WASHINGTON, DC – The federal government could exploit the crypto sector’s potential for mass surveillance if it is not controlled by formal policies, said SEC Chairman Paul Atkins, who argued that the industry – alternatively – is also capable of designing systems that screen users for proper protection against illegal financing without jeopardizing their privacy.

“It’s not a big leap to imagine a steady migration toward a future where the government, in a constellation of intermediaries, can peer into almost every dimension of an individual’s financial life,” Atkins said at a roundtable on financial surveillance and privacy held at the agency’s Washington headquarters on Monday — the sixth crypto-related roundtable this year.

“While regulators may have a voracious appetite for data, this propensity is patently and fundamentally incompatible with the kind of free society that has made America great,” he said.

The chairman noted the agency’s own long-standing wrangling over the so-called consolidated audit trail (CAT) technology that was supposed to monitor U.S. markets with a more immediate snapshot and the post-2008 financial crisis rules that required more reporting by investment firms to the SEC.

“Unfortunately, the federal government’s insatiable desire for data has expanded these tools in ways that increasingly put the freedom of American investors at risk,” Atkins said. And the newer blockchain technology could be misused as history’s “most powerful financial surveillance architecture,” he said.

Government policies must protect the public’s legitimate financial transactions from “bulk surveillance”.

Surveillance and privacy in digital assets has often been more associated with the prosecutions of the US Department of Justice and the Treasury Department, particularly its Financial Crimes Enforcement Network (FinCEN) and its sanctions arm, as they seek to combat illicit financing. But the SEC will soon propose rules to regulate its corner of the industry.

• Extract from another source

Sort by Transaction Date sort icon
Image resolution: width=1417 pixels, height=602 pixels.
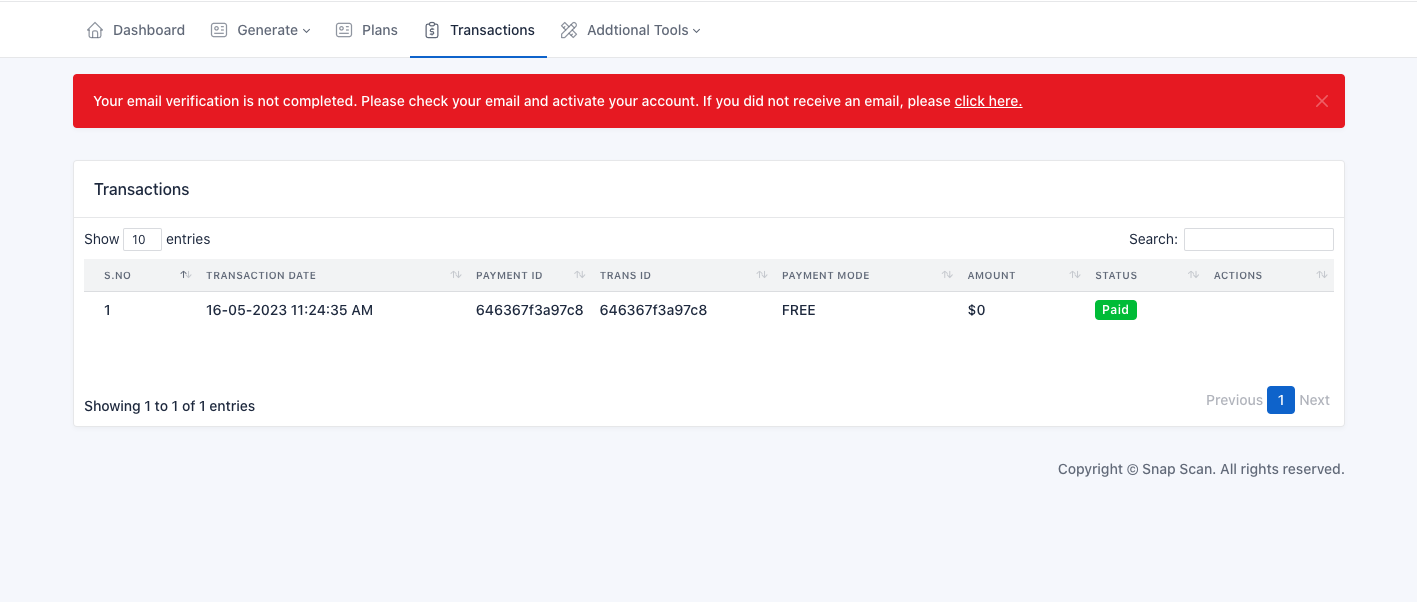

The SEC under Atkins has been trying to drive forward to meet the crypto agenda set by President Donald Trump. His “Project Crypto” has moved forward with several initiatives, including narrowly defining the realm of crypto-securities, seeking standards for tokenization of securities, and establishing an “innovation exemption” that allows crypto companies to easily test new products.

He has routinely talked about how closely he hopes to work with the SEC’s sister agency, the Commodity Futures Trading Commission, on joint oversight of the crypto markets. He advocates a regulated system where crypto investors can seamlessly manage their business in convenient one-stop shops where the regulatory boundaries are not clear. However, Atkins – unlike predecessor chairman Gary Gensler – has also argued that most digital assets do not check the securities box and will be outside his agency’s reach.

The federal government has for years waged a legal conflict with the crypto space, particularly the developers of such privacy-shredding operations as Tornado Cash. While the regulators appointed by Trump have backed away from that fight, saying that software developers must be protected, some of those cases have already been resolved with verdicts from crypto insiders.

SEC Commissioner Hester Peirce, who has led the agency’s task force on crypto matters, said that “the government should avoid imposing regulatory obligations, including Bank Secrecy Act obligations, on a software developer that does not have custody of users’ assets with the ability to override users’ choices.”

Atkins warned about the government’s next move as crypto legislation and rulemaking are underway.

“If the government’s instinct is to treat every wallet as a broker, every piece of software as an exchange, every transaction as a reportable event, and every protocol as a convenient surveillance node,” Atkins said, “then the government will transform this ecosystem into a financial panopticon”—a kind of conceptual constant surveillance devised by an English prison.